IN THE COURT OF APPEALS OF IOWA
No. 14-2045
Filed February 11, 2015
IN THE INTEREST OF N.L.-S., A.L.-S., I.L.-S., I.L.-S., D.L.-S., AND D.L.-T.,
Minor Children,
G.S, Father,
Appellant,
D.L., Mother,
Appellant.
________________________________________________________________
Appeal from the Iowa District Court for Woodbury County, Julie A.
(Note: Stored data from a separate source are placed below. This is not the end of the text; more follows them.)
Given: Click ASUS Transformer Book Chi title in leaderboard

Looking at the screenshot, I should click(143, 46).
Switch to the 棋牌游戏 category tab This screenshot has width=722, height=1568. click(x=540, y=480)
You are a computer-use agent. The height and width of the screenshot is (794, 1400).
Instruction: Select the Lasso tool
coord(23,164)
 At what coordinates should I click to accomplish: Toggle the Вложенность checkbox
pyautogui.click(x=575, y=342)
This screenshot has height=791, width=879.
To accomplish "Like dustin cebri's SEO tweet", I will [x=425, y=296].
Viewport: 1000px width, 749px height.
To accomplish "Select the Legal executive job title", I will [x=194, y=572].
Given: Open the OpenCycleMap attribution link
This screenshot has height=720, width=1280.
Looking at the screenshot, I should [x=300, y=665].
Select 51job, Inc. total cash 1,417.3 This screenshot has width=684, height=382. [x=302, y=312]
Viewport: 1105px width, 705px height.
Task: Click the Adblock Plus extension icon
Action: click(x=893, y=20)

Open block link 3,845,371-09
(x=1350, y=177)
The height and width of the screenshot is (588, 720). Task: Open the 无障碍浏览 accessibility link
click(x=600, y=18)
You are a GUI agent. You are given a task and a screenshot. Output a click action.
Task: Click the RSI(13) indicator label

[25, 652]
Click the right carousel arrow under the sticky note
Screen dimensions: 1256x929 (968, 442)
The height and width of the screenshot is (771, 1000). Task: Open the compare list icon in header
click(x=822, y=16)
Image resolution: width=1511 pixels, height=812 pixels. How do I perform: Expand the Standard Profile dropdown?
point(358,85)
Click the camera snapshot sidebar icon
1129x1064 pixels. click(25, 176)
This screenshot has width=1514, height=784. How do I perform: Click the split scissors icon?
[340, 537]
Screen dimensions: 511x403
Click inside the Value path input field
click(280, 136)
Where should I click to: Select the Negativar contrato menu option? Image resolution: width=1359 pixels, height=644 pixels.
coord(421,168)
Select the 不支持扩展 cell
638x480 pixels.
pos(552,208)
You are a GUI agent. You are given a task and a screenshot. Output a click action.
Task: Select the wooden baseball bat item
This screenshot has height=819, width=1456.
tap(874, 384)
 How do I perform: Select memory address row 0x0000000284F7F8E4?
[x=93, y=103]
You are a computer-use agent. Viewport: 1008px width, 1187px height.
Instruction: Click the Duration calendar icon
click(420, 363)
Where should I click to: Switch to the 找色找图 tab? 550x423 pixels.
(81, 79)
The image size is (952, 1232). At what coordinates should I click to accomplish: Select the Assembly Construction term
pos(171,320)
Schumacher, District Associate Judge.
Parents appeal separately the termination of their parental rights.
AFFIRMED ON BOTH APPEALS.
Daniel P. Vakulskas of Vaskulkas Law Firm, P.C., Sioux City, for appellant
father.
Joseph Flannery of Law Office of Joseph W. Flannery, P.C., Le Mars, for
appellant mother.
Thomas J. Miller, Attorney General, Janet L. Hoffman, Assistant Attorney
General, Patrick Jennings, County Attorney, and Dewey Sloan, Assistant County
Attorney, for appellee State.
Joseph Kertels of the Juvenile Law Center, Sioux City, attorney and
guardian ad litem for minor children.
Considered by Vogel, P.J., and Doyle and McDonald, JJ.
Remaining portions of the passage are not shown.